Stored data entries:
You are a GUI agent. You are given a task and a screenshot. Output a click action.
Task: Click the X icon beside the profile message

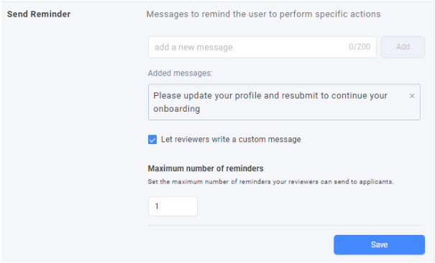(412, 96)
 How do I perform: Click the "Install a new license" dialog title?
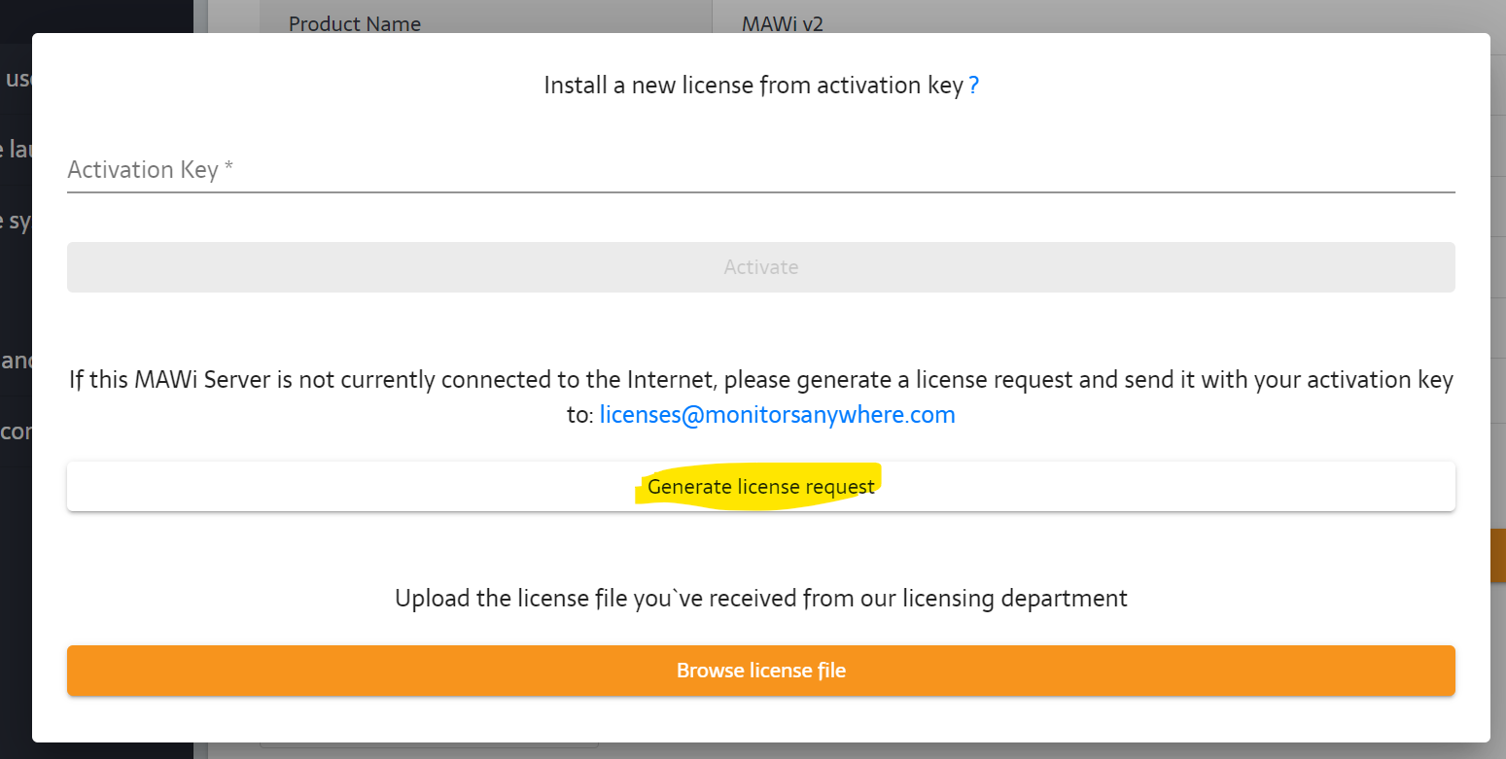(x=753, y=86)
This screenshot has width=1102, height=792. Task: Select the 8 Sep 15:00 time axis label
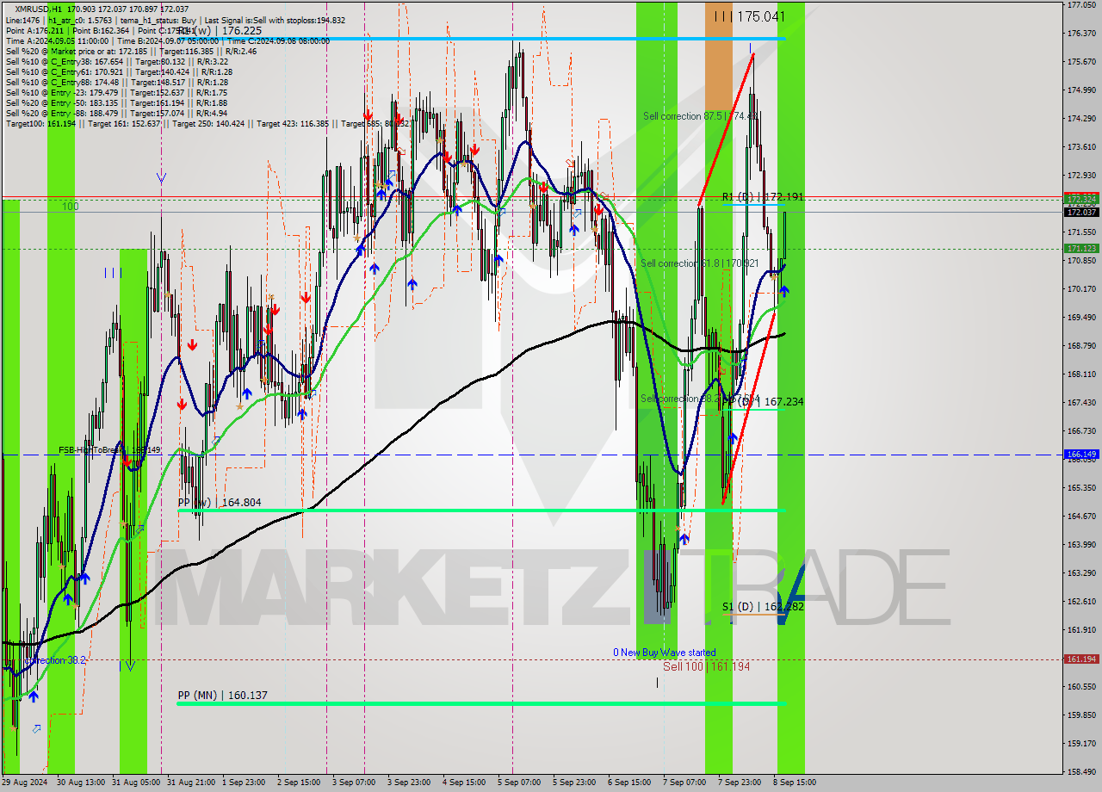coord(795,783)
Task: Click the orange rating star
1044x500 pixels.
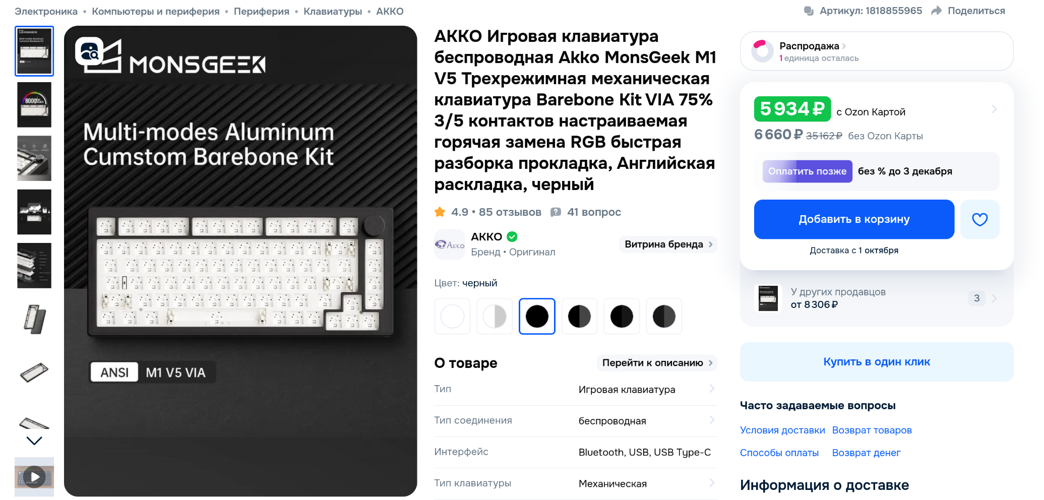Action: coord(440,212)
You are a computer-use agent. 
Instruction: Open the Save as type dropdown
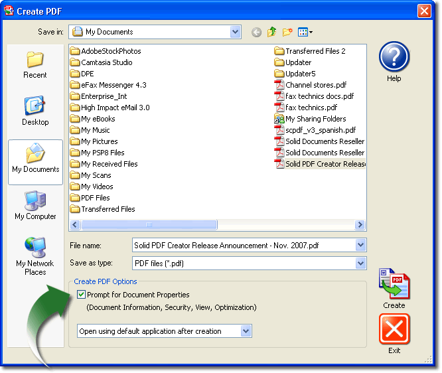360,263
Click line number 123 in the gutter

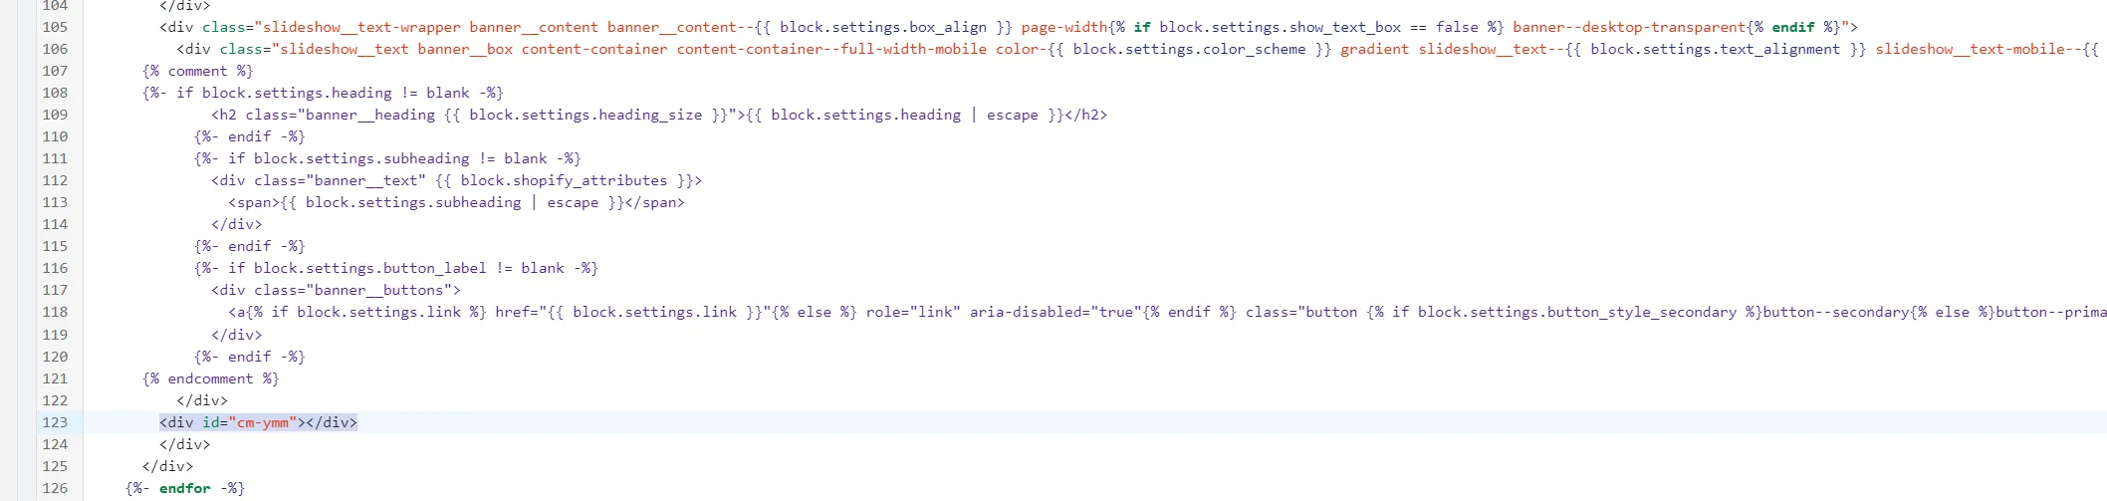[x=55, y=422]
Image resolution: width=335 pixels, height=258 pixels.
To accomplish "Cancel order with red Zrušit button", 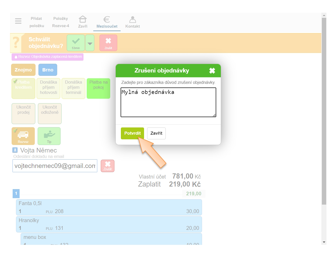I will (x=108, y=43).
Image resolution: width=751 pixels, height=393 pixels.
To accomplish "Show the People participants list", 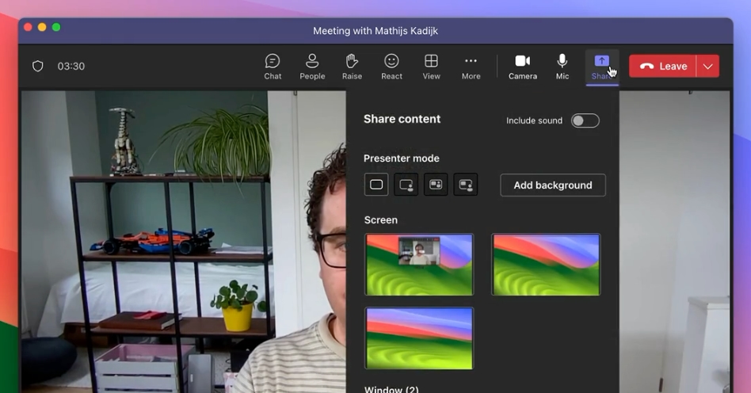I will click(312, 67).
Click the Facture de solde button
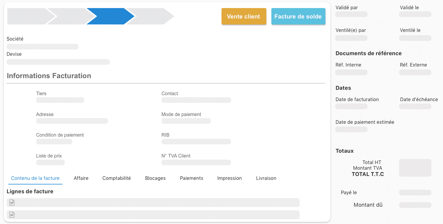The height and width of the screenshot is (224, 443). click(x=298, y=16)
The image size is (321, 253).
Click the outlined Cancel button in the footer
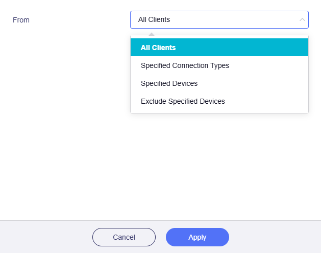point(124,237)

* What you have to do: Each line of the entries above that contains "resolution" is to be copied.

* Exercise response:
Image resolution: width=335 pixels, height=258 pixels.
Image resolution: width=751 pixels, height=393 pixels.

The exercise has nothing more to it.